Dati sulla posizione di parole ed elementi
####################

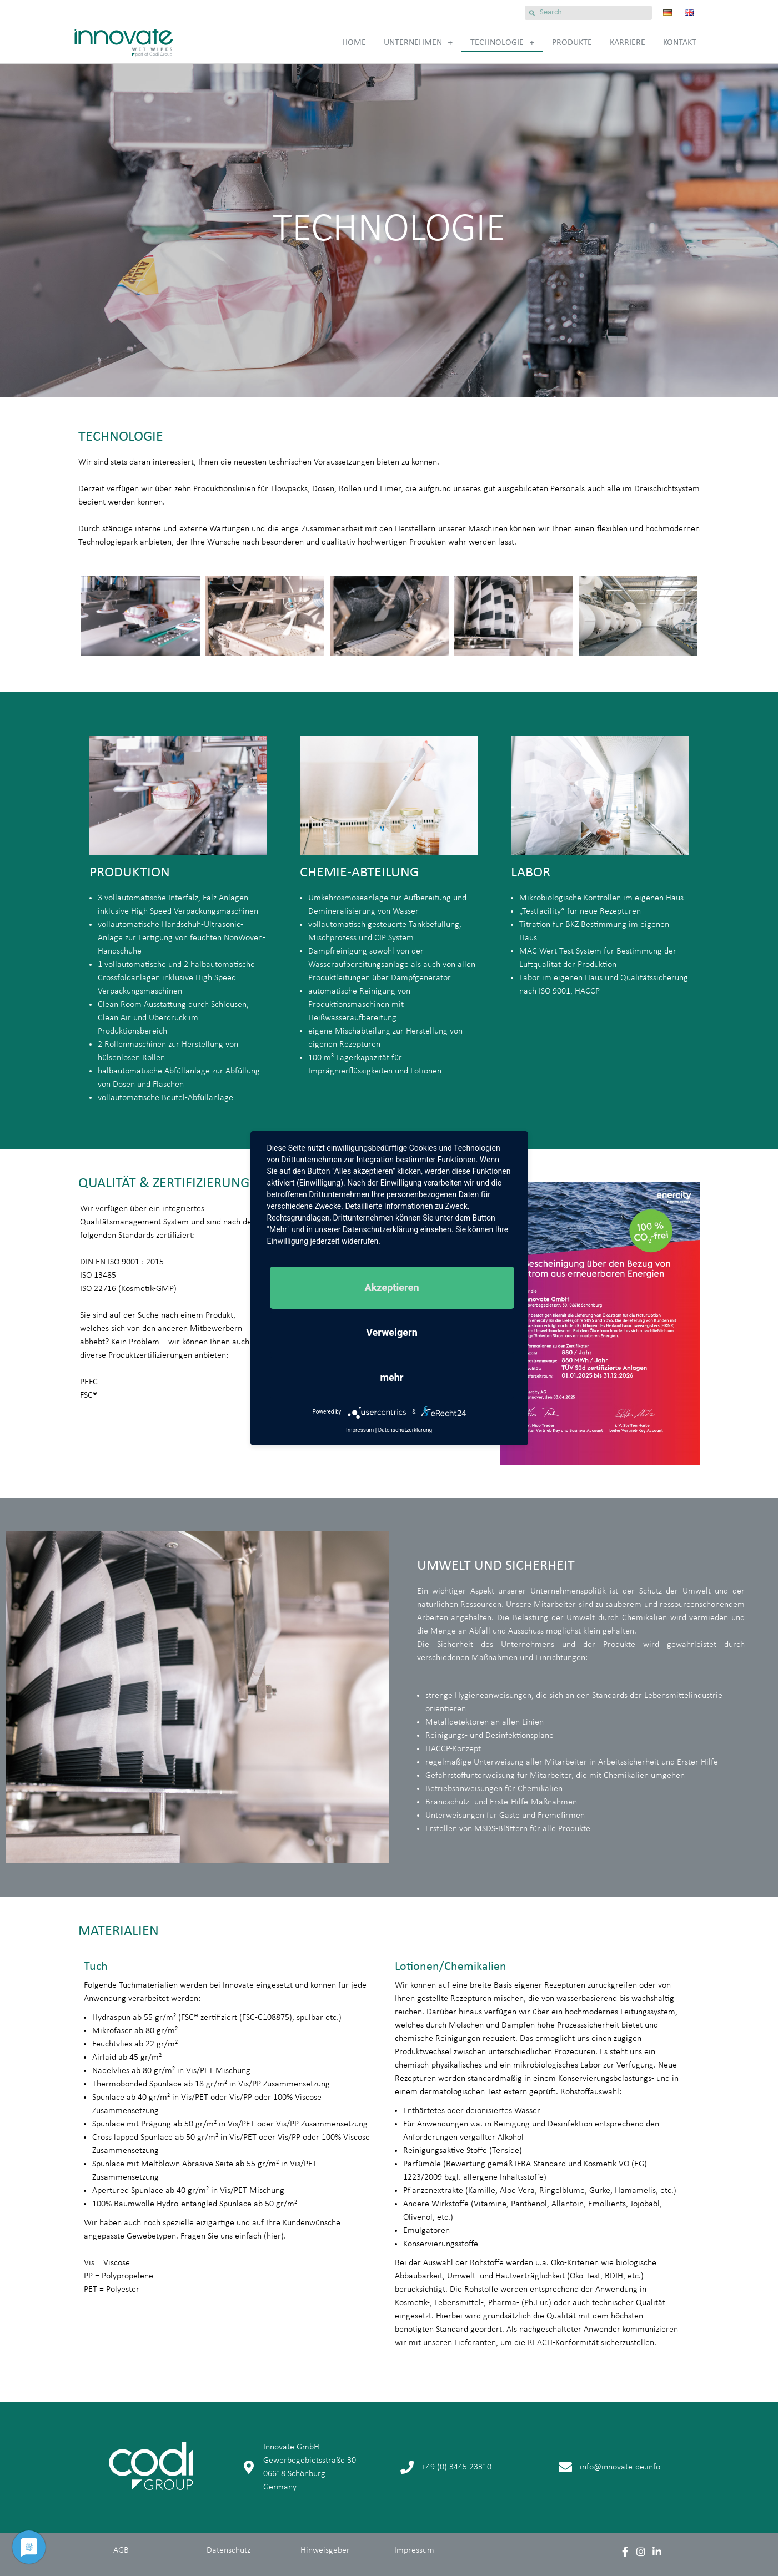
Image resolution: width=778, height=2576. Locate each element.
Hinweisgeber (325, 2550)
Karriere (627, 42)
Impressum (414, 2550)
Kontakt (679, 42)
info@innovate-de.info (620, 2467)
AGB (121, 2550)
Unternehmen (418, 43)
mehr (391, 1377)
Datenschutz (228, 2550)
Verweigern (392, 1332)
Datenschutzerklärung (405, 1430)
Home (354, 42)
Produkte (572, 42)
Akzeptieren (391, 1287)
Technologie (502, 43)
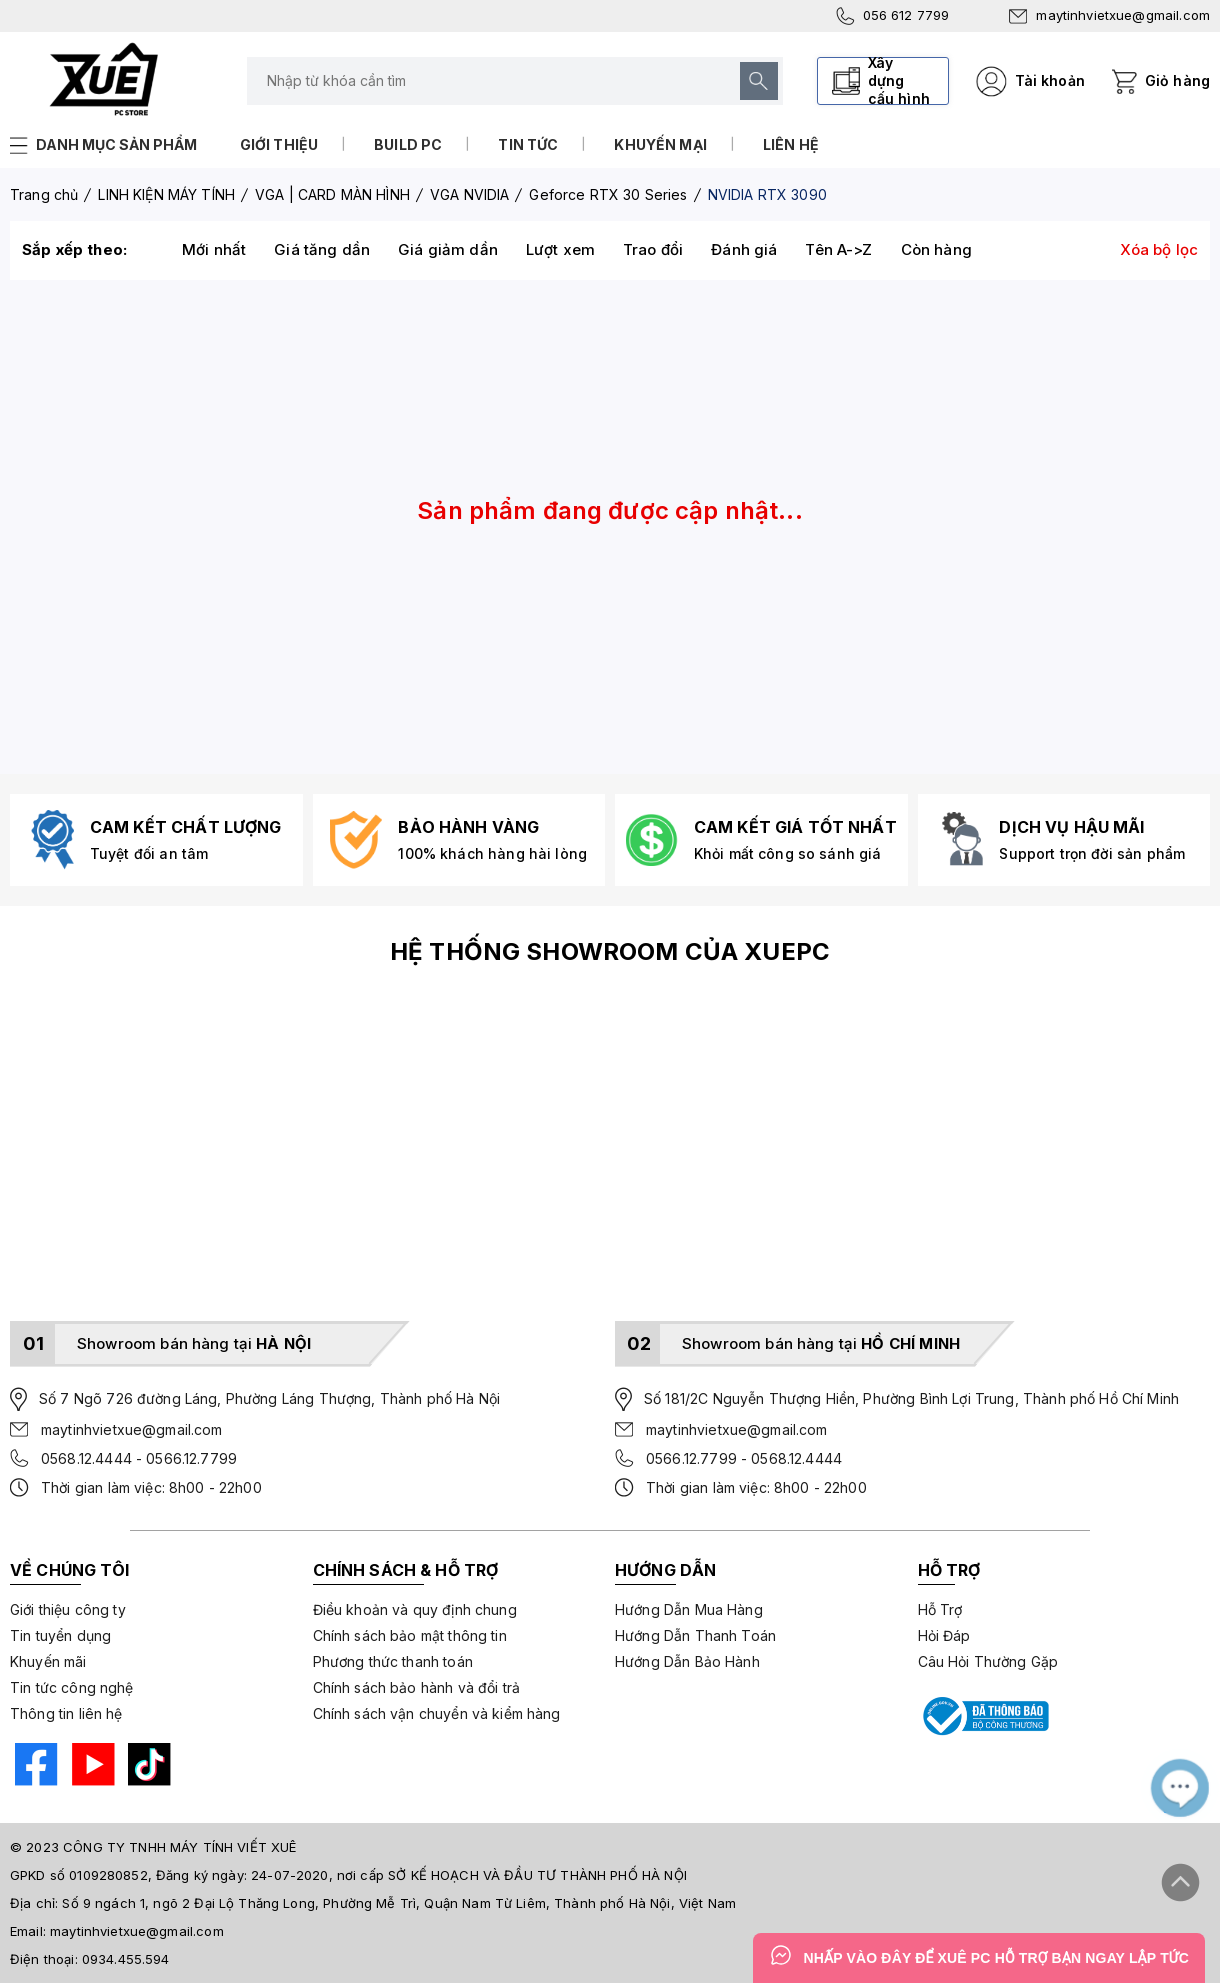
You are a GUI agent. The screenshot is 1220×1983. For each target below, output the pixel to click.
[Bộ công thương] (984, 1716)
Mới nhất (214, 249)
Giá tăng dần (322, 249)
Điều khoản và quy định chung (415, 1609)
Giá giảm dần (448, 249)
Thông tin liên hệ (66, 1713)
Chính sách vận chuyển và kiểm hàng (437, 1713)
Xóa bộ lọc (1159, 249)
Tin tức (528, 144)
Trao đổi (653, 249)
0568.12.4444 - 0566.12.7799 (139, 1458)
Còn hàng (936, 249)
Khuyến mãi (48, 1661)
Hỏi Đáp (944, 1635)
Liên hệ (791, 144)
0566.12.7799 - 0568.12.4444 (744, 1458)
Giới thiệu (279, 144)
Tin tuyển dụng (60, 1635)
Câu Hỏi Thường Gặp (988, 1661)
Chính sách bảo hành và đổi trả (417, 1687)
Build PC (408, 144)
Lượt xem (560, 249)
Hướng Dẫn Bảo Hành (687, 1661)
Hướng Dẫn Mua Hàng (689, 1609)
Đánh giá (744, 249)
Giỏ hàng (1177, 80)
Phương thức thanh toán (393, 1661)
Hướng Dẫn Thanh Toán (695, 1635)
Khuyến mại (660, 144)
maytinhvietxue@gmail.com (1109, 15)
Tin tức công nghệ (72, 1687)
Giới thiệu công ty (68, 1609)
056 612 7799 (893, 16)
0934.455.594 (126, 1959)
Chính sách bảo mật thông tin (410, 1635)
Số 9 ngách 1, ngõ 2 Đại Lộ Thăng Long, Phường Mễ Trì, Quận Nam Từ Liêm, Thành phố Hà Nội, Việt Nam (399, 1903)
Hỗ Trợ (940, 1609)
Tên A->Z (838, 249)
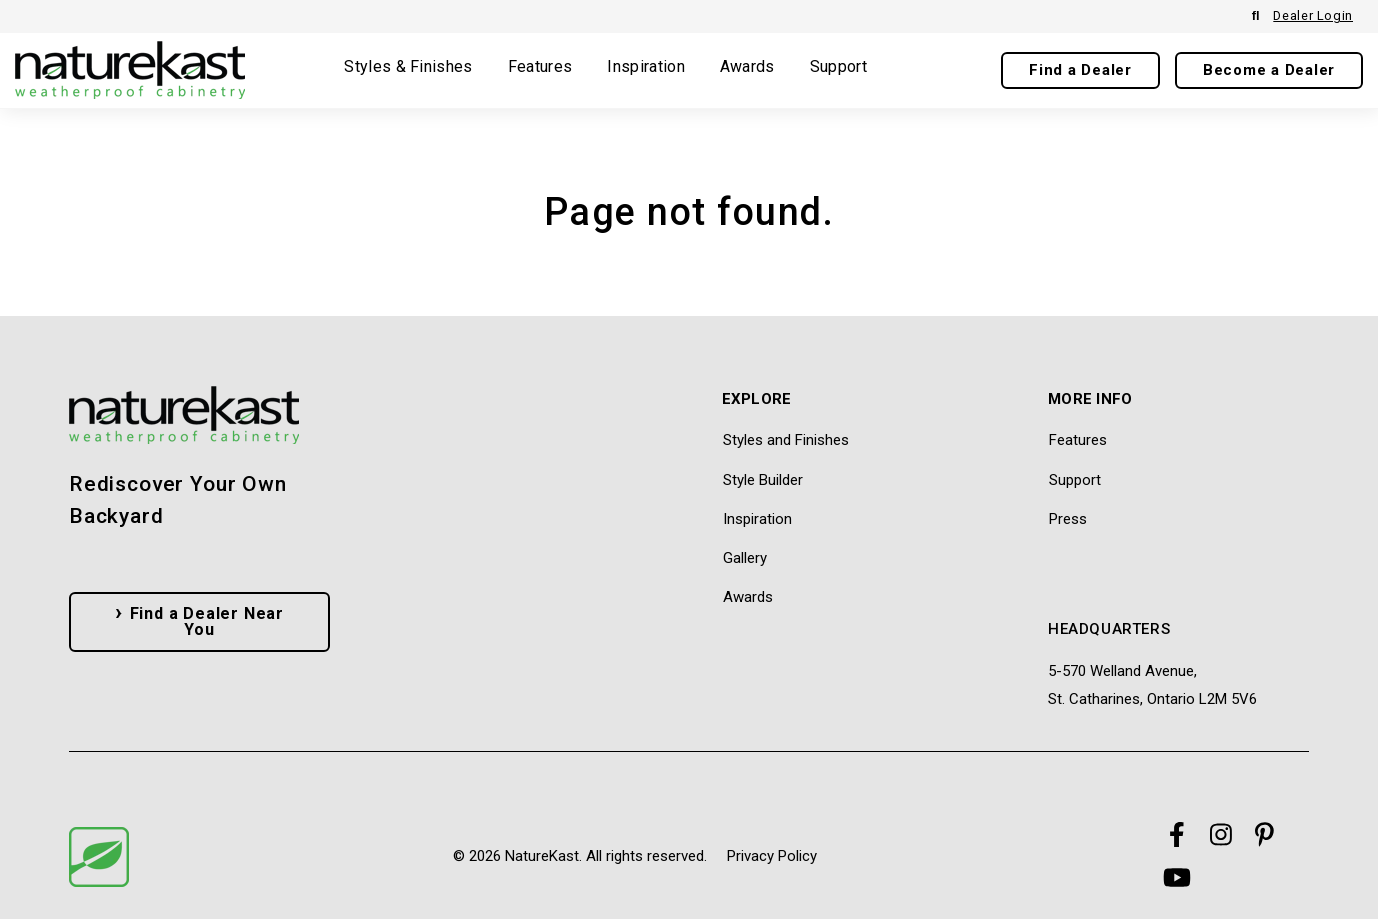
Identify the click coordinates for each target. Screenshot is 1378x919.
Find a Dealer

####################

## CONSEGNA
Riscrivi tutto, dall'inizio dei record fino alla riga con "Technologie (502, 43)" compresa, richieste incluse, e riscala le coordinate delle risposte moltiplicandole per 1,7 e arrotondando all'intero, con le metà per eccesso; i numeri nelle richieste restano invariati. Non riportare le immagini.

## RISULTATO
Image resolution: width=778, height=2576. Locate each element.
Hinweisgeber (553, 4335)
Karriere (1066, 71)
Impressum (704, 4335)
Kontakt (1154, 71)
info@innovate-de.info (1054, 4194)
AGB (206, 4335)
Unternehmen (711, 73)
mehr (665, 2341)
Datenschutz (388, 4335)
Verweigern (666, 2264)
Datenschutzerklärung (689, 2431)
Home (602, 71)
Produkte (972, 71)
Akzeptieren (665, 2188)
Technologie (853, 73)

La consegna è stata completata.